■ **Exercise requirements**: An exact copy of the lines from the one containing "Viewport: 1400px width, 844px" to the end of the records below is required, and nothing else.
____ Supplied records
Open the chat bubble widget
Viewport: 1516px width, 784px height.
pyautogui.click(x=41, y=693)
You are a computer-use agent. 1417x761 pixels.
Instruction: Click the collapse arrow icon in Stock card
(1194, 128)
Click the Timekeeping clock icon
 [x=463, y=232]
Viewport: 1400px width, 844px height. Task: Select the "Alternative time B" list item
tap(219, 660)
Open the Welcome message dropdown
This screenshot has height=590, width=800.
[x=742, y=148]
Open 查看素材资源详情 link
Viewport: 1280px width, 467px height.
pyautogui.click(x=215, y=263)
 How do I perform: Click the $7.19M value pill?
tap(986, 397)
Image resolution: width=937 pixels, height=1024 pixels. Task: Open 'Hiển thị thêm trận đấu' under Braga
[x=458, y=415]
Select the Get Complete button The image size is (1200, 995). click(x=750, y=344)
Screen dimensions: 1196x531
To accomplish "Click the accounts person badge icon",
________
■ **Answer to this task**:
Viewport: 1400px width, 844px height. Task: Select the "Alternative time B" list item
tap(219, 660)
Open the Welcome message dropdown
This screenshot has height=590, width=800.
[x=742, y=148]
Open 查看素材资源详情 link
Viewport: 1280px width, 467px height.
pyautogui.click(x=215, y=263)
 How do I perform: Click the $7.19M value pill?
tap(986, 397)
Image resolution: width=937 pixels, height=1024 pixels. Task: Open 'Hiển thị thêm trận đấu' under Braga
[x=458, y=415]
Select the Get Complete button The image size is (1200, 995). click(x=750, y=344)
Screen dimensions: 1196x531
To accomplish "Click the accounts person badge icon",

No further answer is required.